Roger revealed he has redesigned and scaled up the show to create a dramatic visual stadium event. He said he realised the potential of a stadium concert when he was forced to play in football stadiums while touring South America.
"There's something about connecting with that many people outdoors, which is actually extremely gratifying," Roger said during the tour announcement in central London.
"When I was a kid, I did not get that experience, I didn't like it. Back in '75 and '77 when we were touring with Pink Floyd and we were playing soccer stadiums, I rather disliked it.
"It felt like we were very disconnected but I think that disconnection was actually a projection of the disconnection that existed in the band more than about us and the audience.
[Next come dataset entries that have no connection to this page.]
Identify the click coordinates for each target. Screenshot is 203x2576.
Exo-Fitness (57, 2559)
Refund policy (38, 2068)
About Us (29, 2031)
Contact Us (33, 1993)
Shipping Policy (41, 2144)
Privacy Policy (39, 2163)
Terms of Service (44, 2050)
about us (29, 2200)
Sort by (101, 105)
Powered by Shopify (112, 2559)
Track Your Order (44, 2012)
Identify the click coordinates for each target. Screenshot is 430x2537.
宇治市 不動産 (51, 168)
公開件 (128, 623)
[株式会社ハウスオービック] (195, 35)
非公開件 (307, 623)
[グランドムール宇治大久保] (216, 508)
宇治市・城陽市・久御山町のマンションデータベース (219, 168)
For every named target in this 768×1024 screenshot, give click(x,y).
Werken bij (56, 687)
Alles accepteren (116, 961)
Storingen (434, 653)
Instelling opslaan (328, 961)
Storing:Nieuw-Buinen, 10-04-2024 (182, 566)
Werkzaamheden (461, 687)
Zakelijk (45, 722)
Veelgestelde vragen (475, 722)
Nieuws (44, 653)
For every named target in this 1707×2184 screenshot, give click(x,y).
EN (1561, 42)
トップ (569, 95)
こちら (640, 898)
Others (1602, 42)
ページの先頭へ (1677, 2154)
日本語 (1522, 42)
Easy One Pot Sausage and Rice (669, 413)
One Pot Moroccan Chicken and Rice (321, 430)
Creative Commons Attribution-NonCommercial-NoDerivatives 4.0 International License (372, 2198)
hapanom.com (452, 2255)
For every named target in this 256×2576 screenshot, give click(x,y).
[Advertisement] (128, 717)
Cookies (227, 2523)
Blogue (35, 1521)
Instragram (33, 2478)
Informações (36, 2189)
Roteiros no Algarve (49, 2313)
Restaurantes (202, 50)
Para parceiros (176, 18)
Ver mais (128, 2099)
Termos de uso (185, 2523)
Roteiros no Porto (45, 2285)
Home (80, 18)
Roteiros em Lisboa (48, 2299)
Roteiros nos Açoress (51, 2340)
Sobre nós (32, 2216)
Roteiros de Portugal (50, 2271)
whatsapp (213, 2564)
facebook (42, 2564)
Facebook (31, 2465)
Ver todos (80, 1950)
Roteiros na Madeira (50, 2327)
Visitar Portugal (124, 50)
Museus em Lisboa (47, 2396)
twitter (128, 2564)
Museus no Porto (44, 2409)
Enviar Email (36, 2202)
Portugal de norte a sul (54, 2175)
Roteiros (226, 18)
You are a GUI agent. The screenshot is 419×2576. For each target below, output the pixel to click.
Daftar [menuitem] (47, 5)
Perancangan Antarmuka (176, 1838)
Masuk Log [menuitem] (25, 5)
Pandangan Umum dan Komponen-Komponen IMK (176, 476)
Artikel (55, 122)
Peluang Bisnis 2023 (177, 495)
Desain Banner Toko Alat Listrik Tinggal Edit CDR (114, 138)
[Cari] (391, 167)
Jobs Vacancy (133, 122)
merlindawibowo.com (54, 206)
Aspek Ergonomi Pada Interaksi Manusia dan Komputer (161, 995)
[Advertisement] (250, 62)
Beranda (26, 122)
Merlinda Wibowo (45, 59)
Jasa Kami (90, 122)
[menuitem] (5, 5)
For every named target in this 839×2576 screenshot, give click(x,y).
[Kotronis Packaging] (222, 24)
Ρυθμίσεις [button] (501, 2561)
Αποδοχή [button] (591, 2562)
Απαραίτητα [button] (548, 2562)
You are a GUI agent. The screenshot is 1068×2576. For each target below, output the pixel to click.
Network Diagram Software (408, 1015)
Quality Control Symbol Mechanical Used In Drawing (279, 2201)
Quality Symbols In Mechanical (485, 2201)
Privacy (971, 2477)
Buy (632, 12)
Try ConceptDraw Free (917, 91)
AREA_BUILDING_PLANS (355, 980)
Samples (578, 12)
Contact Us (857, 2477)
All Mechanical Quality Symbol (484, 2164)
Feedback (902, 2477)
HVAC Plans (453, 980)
"Often when we're setting up these (current) gigs, I sat at the very back of the stadium and then we run some of the stuff and sit there.
"I understand why people up there feel connected with what's going on stage and with the music and the emotion that's expressed during the show. It's just a bigger community."
Roger also said it was unlikely that former bandmate David Gilmour would join him on stage again like he did at the London's O2 Arena last year.
"I haven't had any conversations with David about that," he said. "It think it's extremely unlikely, I think by and large David is retired."
There are 24 European cities included in the stadium tour. It will begin in July and arrive at London's Wembley Stadium on September 14.